*Exercise prompt:* Can you give the material from the line with "Open the SOLIDWORKS CAM tab" through the line with "coord(254,78)" as a JSON list of strings, one string per line, with blank lines and pictures left out?

(Saved data entries)
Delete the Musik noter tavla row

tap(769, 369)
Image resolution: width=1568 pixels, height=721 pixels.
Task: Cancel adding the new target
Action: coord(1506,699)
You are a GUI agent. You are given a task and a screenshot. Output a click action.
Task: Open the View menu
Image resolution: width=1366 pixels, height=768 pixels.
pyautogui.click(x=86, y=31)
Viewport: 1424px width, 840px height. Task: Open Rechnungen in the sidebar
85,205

--

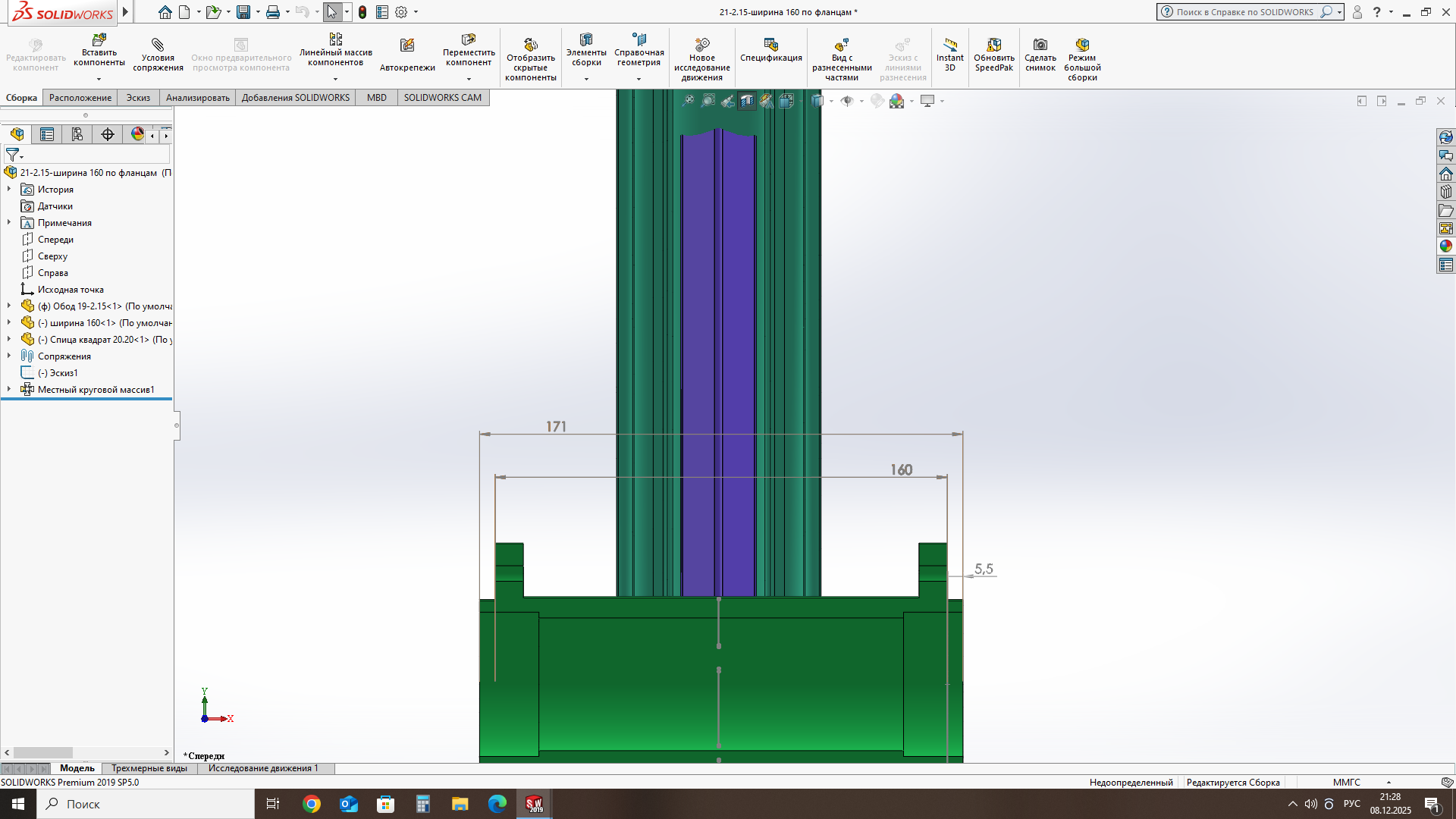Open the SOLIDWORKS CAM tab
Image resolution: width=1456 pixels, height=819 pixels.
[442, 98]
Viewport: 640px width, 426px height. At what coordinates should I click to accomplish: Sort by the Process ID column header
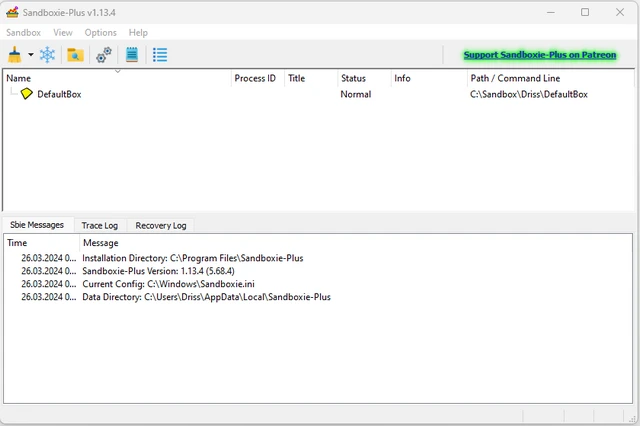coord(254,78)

*Response to the task:*
[
  "Open the SOLIDWORKS CAM tab",
  "Image resolution: width=1456 pixels, height=819 pixels.",
  "[442, 98]",
  "Viewport: 640px width, 426px height. At what coordinates should I click to accomplish: Sort by the Process ID column header",
  "coord(254,78)"
]